O recurso especial foi distribuído ao ministro Castro Filho, da Terceira Turma do STJ, que afastou a alegação de que o Código Civil só assegura aos filhos maiores o direito a alimentos quando não puderem prover a própria subsistência por meio de seu trabalho. Para o ministro, se o tribunal estadual – que é soberano na interpretação da prova – decidiu sobre a necessidade de o filho maior, a ser provida com pensão alimentícia pelo pai, não cabe ao STJ reexaminar a questão, o que é vedado pela súmula 7. E, no caso, o TJ entendeu que a filha, maior e capaz, faria jus à pensão por estar passando dificuldades financeiras, já que recebe apenas um salário-mínimo em seu trabalho como recepcionista em uma academia de ginástica.

"Ainda que assim não fosse – afirmou Castro Filho – o fato de atingir a maioridade não significa que o alimentante (o pai) se exonera da obrigação alimentar, pois esta é devida entre ascendentes e descendentes, enquanto se apresentar como necessária". O ministro destacou parte do parecer do Ministério Público Federal, segundo o qual o fato de a filha não ter estudado o suficiente a propiciar-lhe melhores condições de subsistência, deu-se em decorrência de o pai não ter lhe fornecido os mesmos recursos a que tiveram acesso os outros filhos havidos na constância do casamento.

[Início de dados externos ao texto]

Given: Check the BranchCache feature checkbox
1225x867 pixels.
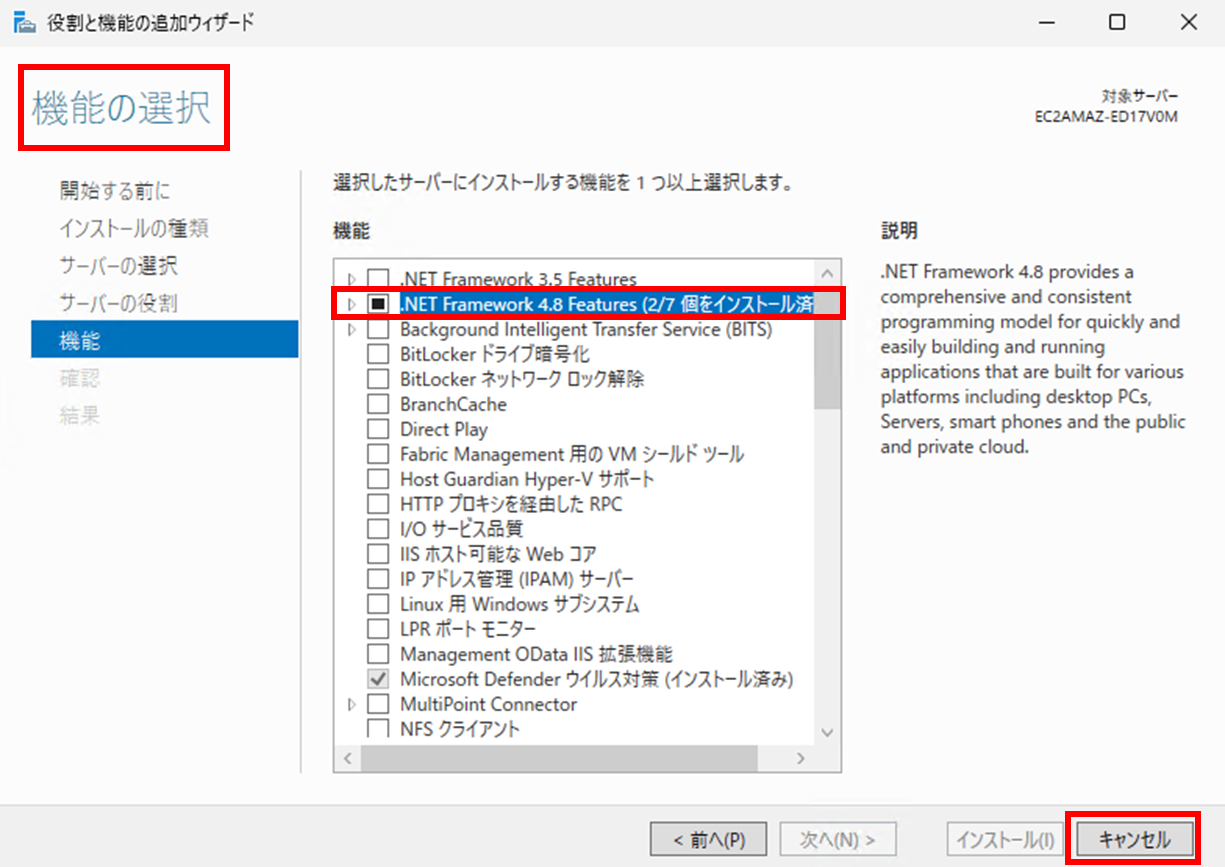Looking at the screenshot, I should (x=378, y=404).
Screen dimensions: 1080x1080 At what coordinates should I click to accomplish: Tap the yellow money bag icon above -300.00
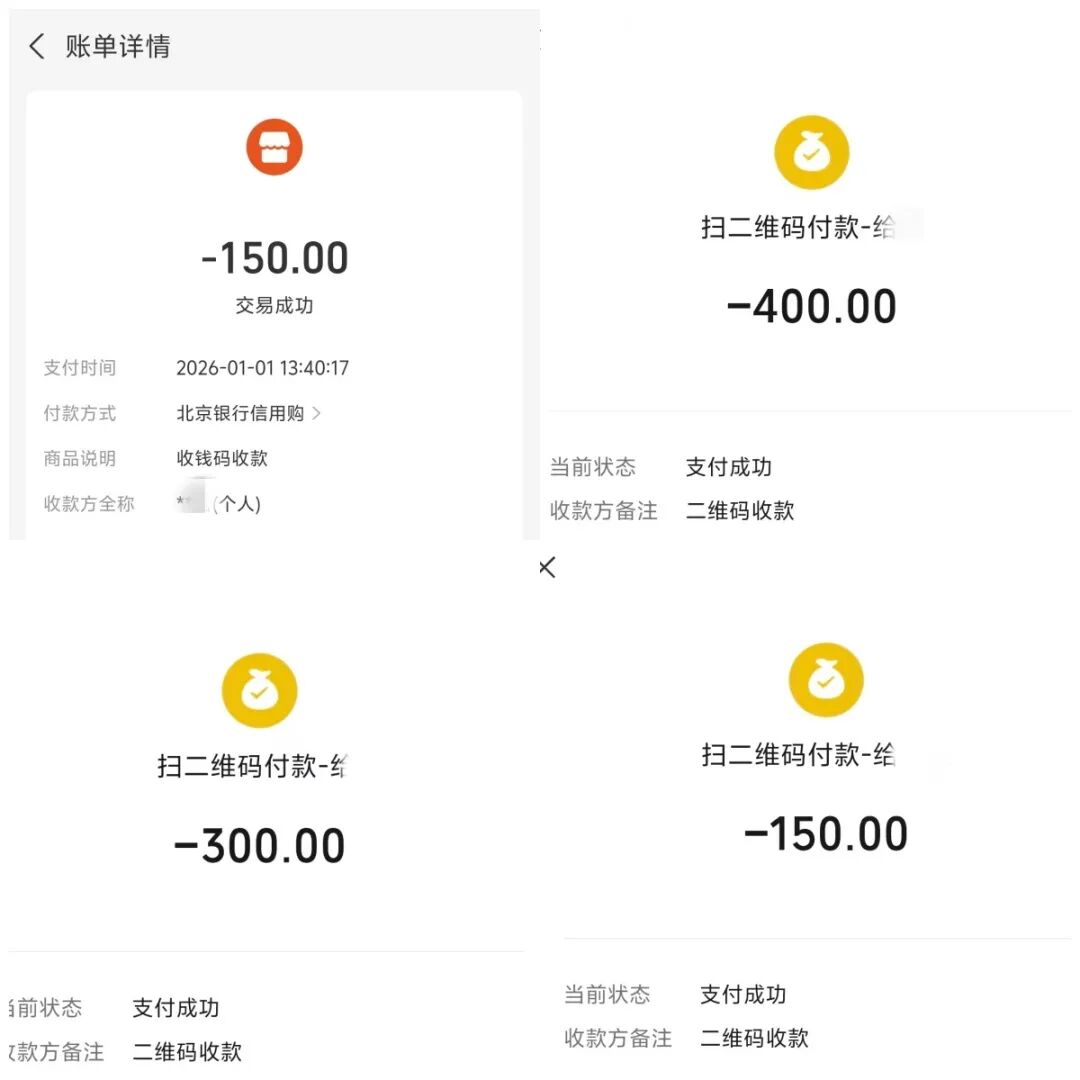259,691
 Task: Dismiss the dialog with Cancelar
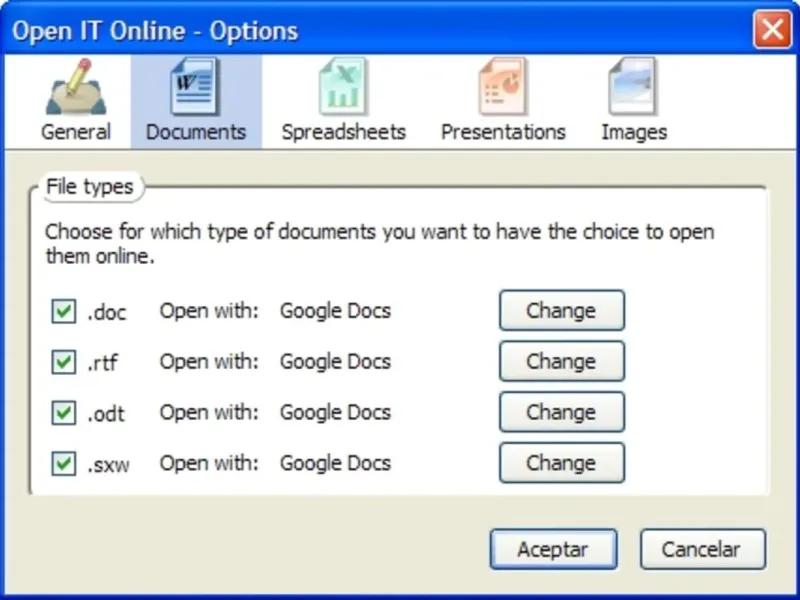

Dessa forma, destaca o relator, ainda do parecer, conforme a Constituição Federal, que obsta qualquer distinção entre os filhos havidos e os não havidos da relação do casamento, "não há que se conceber que, por ausência de cumprimento dos deveres paternos por parte do recorrente (o pai), venha a recorrida (a filha) a ser prejudicada, sendo obrigada a viver apenas com o ínfimo valor que percebe para sobreviver, enquanto seus irmãos paternos gozem de todos os recursos que a condição financeira do recorrente é capaz de prover".

O ministro afastou também o argumento do pai de que a filha, para ter direito a perceber a pensão pedida, deveria já estar estudando em escola superior ou profissionalizante, ao tempo em que proposta a ação. "Ninguém pode garantir que isso não ocorre exatamente em virtude de sua insuficiente condição financeira".